I've come to view the movement and flow of my life as being incredibly akin to a river - all eddies, turbulences, swirling vortices, and whirlpools undulating at differing speeds and directions - yet all flowing at one seemingly consistent, smooth rate when viewed from a removed distance. 

Some aspects of my life seem to happen at a nearly unbearably slow pace. Some parts of it never arrive. Other events pass by so quickly that they often overtake my consciousness like dreams - when they've come and gone, I'm usually left wondering if they ever actually happened at all.  

Some of the fondest of memories all too often become ethereal and dreamlike; all fog and mist in the moonlight -- ghosts shouting from yesterday's breeze. 
Some of the worst pains remain raw dull, aching, and dreadfully, darkly tugging at one's heart as unrelentingly and searingly as the day they were born.

Into the future, I wandered carrying a quarrelsome mix of fond memories, soul-wrenching pains, and newly sprung hopes along with me like a clutch of favorite songs on a playlist. Onward to the Rockies until a trop rock music event known as the Six Strings Songwriter Festival dragged us back down to New Orleans. As indescribably beautiful and transformative as the Rockies - and the various mountain village towns that inhabit them - are, the highlight was in having gotten to spend some indelibly memorable times with my treasured longtime friend Chuck and his soul partner Pam on their houseboat at the Northshore Marina in Pueblo.

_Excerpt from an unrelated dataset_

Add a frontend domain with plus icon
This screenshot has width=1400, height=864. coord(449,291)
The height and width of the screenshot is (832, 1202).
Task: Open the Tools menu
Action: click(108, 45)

The Six String Songwriter's event in New Orleans was good fun too, thanks mostly to "Sunny Jim" White and Jerry Diaz.

There was a highly rejuvenating and emotionally-charged road trip mini-tour to Albuquerque and Santa Fe, New Mexico to play a Parrothead party hosted by fellow trop-rocker Brian Fields and his wife, Michelle. The radio stations were of such quality as to be excitingly inspirational and the landscape resplendent with mountains, desert, and iconic epic Southwestern scenes at every turn in the road was downright transformative.  

On the way south my raven-haired, rather stunning blue-eyed companion and I stopped in at the Buckhorn and had the "Seventh Best Burger in America" as rated by American celebrity chef, restaurateur, and reality television personality Bobby Flay, and provided by owner Bobby Olguin. I have no idea what the six other burgers on the way to the top of that esteemed list might taste like, but Olguin's green chile cheeseburger is indeed in a class all its own.

White Sands was another world. We could have spent a week there easily just soaking in the atmosphere and constantly changing vistas of sky, clouds, sun, shadows, and light working their visual splendors with the vast glistening seas of stunningly snow-white gypsum sands.